• _DATA TO USE_:
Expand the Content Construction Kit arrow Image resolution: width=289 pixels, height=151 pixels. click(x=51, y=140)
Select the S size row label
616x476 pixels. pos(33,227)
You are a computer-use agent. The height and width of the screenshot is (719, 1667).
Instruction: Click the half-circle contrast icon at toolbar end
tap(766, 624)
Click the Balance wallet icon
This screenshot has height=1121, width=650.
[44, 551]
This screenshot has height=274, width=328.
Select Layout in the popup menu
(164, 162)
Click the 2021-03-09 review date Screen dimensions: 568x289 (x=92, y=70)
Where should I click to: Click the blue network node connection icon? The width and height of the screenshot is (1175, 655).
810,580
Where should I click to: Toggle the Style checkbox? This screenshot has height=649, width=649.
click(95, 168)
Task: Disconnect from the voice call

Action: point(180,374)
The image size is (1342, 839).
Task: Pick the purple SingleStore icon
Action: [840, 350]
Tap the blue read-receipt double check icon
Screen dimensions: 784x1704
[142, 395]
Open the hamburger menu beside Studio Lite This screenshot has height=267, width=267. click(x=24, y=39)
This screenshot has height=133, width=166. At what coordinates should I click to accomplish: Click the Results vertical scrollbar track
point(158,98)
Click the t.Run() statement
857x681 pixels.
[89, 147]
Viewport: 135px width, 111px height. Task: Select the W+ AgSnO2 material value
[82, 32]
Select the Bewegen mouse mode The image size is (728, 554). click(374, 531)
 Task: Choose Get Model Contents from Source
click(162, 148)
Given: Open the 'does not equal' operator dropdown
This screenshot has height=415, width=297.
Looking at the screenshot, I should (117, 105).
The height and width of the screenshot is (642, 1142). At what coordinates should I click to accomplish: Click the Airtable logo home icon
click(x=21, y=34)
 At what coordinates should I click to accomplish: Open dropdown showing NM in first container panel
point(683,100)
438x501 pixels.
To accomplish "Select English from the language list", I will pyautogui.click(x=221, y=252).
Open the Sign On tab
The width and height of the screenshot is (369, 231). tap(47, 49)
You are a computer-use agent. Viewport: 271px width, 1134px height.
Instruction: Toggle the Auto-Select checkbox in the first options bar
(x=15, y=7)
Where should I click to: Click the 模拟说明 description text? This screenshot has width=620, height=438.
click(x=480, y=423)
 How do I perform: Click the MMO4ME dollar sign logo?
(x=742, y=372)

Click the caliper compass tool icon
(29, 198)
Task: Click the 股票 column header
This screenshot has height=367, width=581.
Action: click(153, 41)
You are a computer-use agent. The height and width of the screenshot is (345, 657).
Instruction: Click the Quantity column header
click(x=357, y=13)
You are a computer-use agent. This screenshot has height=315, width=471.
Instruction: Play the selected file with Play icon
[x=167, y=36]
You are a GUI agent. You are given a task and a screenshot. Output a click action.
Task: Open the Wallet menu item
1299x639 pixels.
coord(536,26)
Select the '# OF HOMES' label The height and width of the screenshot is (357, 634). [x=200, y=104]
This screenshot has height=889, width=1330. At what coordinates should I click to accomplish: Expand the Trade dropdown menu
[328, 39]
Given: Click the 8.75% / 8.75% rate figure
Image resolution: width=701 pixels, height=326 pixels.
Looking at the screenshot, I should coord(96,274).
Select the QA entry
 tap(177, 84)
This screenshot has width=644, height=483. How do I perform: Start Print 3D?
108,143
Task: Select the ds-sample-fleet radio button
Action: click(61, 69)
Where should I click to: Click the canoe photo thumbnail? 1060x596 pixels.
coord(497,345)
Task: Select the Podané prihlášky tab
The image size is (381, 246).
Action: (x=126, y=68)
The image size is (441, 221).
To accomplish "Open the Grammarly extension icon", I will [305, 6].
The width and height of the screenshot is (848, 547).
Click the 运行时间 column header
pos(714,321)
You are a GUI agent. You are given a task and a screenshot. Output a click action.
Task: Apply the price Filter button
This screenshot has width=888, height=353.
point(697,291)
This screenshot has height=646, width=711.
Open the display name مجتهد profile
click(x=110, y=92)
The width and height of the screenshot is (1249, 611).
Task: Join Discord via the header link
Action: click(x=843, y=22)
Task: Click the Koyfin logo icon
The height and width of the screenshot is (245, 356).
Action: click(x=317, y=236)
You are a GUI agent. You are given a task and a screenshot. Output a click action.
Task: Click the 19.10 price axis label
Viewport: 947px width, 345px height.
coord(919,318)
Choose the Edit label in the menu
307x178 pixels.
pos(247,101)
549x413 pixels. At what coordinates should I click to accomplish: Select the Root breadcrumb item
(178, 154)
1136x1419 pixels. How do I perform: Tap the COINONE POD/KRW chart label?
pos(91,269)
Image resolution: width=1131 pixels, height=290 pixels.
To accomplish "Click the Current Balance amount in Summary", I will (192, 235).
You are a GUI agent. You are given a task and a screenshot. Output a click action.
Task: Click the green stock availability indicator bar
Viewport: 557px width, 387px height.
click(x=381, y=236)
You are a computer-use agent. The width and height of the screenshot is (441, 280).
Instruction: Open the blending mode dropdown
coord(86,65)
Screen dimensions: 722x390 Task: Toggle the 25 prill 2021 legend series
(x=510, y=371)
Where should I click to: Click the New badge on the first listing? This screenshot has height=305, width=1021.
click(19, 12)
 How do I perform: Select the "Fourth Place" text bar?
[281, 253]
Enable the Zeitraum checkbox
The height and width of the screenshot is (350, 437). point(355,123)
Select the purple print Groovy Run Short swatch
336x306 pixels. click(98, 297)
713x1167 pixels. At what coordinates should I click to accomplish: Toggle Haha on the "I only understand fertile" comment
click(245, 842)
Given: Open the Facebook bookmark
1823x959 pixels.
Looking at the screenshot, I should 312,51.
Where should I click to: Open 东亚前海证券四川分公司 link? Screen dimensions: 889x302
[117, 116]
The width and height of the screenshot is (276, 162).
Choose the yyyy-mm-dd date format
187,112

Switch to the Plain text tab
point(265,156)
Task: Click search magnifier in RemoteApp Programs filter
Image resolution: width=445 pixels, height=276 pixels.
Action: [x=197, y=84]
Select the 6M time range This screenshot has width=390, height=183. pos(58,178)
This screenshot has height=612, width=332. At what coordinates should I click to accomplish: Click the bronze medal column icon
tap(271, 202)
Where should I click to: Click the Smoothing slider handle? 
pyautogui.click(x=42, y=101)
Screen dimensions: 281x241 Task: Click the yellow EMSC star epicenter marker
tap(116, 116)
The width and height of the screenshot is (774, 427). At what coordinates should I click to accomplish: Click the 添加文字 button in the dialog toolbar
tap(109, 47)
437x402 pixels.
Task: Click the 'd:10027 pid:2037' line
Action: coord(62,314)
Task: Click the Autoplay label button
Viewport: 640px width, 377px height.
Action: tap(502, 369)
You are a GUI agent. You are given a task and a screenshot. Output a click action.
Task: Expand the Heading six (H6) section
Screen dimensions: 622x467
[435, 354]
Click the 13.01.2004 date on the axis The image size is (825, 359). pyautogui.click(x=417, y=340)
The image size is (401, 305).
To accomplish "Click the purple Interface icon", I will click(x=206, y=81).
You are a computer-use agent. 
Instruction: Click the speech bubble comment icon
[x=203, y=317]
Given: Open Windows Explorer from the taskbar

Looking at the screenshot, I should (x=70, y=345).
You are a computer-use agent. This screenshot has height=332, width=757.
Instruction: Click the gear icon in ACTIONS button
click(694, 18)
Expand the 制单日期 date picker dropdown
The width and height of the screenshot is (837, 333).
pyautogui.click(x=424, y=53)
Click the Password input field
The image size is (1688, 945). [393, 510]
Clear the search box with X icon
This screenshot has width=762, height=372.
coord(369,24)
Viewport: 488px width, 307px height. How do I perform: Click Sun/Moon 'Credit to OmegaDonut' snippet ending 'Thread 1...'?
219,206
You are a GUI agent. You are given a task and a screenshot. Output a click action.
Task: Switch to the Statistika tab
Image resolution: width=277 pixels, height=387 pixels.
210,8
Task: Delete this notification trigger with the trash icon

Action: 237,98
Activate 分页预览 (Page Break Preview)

• _ASSIGNMENT_:
Write out exactly the final stretch of the listing above, beginning at the line that contains "The width and height of the screenshot is (837, 333)." and ending at its last line, with nothing added.

• _ANSWER BELOW_:
The width and height of the screenshot is (837, 333).
pyautogui.click(x=424, y=53)
Click the Password input field
The image size is (1688, 945). [393, 510]
Clear the search box with X icon
This screenshot has width=762, height=372.
coord(369,24)
Viewport: 488px width, 307px height. How do I perform: Click Sun/Moon 'Credit to OmegaDonut' snippet ending 'Thread 1...'?
219,206
You are a GUI agent. You are given a task and a screenshot. Output a click action.
Task: Switch to the Statistika tab
Image resolution: width=277 pixels, height=387 pixels.
210,8
Task: Delete this notification trigger with the trash icon

Action: 237,98
Activate 分页预览 (Page Break Preview)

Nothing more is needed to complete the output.